I found the following press release mildly disturbing. Essentially we’ve turned social change over to what our computers allow? There is something profoundly sick about all this. I would personally like to see daylight saving time become the ONLY time. The days and nights make much more sense during the period that it is implemented. When it was first introduced, it was quite controversial. A brief history can be found here. Note that it is correctly “daylight saving” not “daylight savings.” The press release below doesn’t even use the term correctly. Then again, few people use the correct terminology, just listen to the newscasters.

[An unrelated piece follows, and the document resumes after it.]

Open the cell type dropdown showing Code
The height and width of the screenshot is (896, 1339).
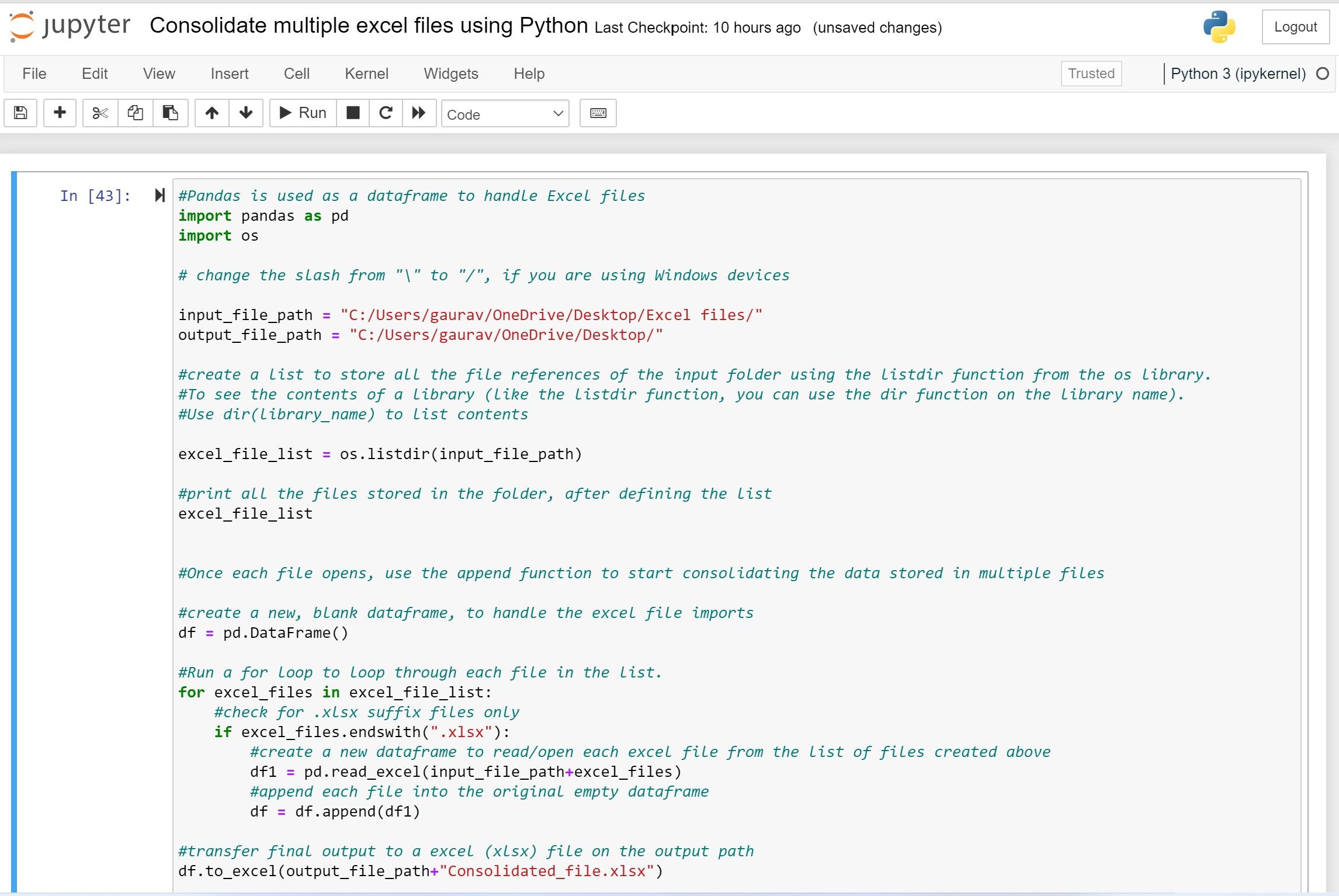[x=505, y=114]

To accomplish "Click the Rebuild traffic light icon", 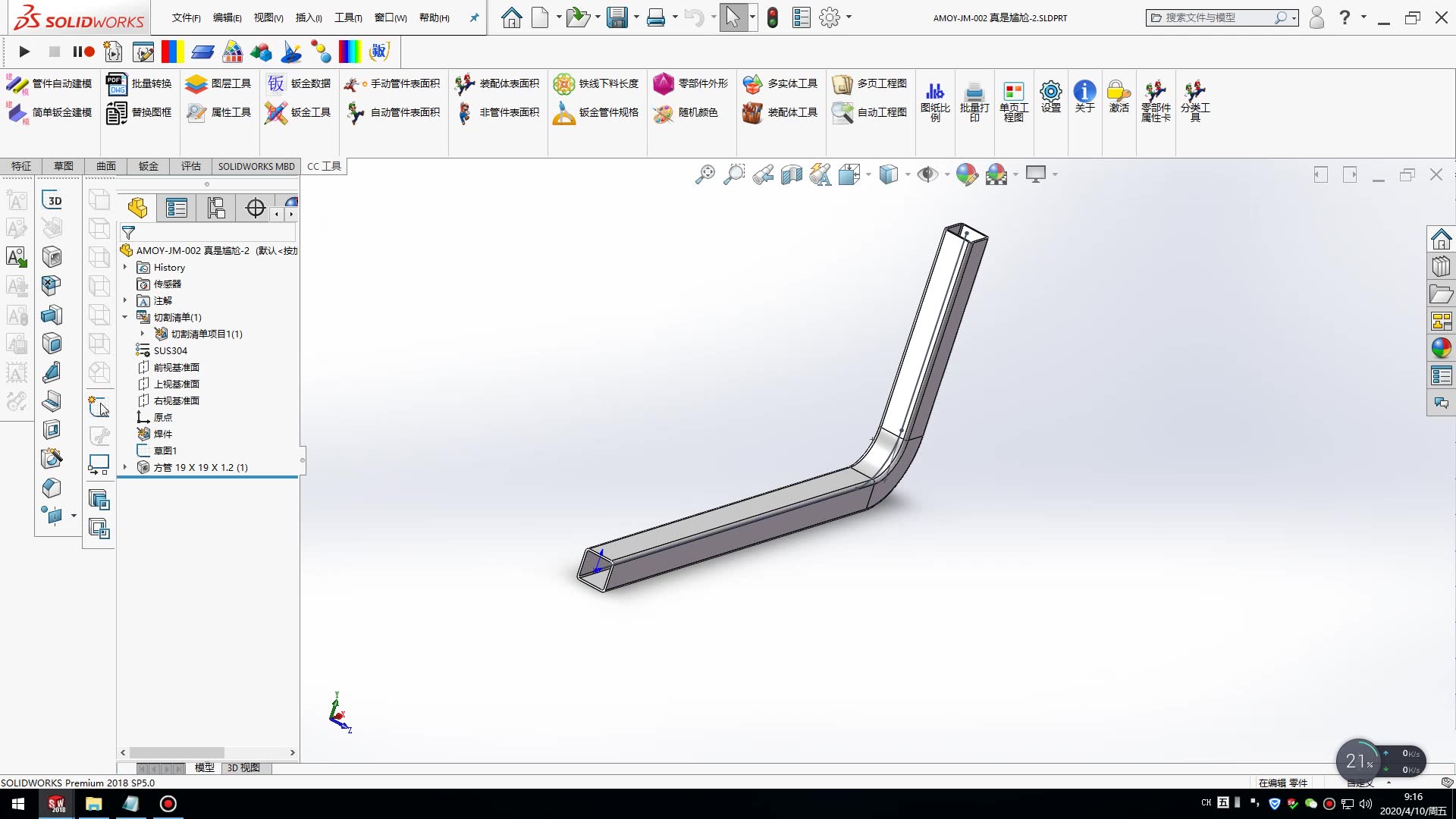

Energy Bill’s Proposed Daylight-Savings-Time Change Is Untimely
Language Ignores Realities of Fixing Software Nationally and Internationally
McKinleyville, CA – June 29, 2005 – The Energy Policy Act of 2005 as passed by the House of Representatives contains a potentially costly “energy saving” provision regarding daylight savings time. It calls for a change in start and end dates of daylight savings time (DST) observed in the United States, with the new DST period stretching from March to November. This change would take effect in March 2006 if the House language prevails over Senate language, which does not contain the extension.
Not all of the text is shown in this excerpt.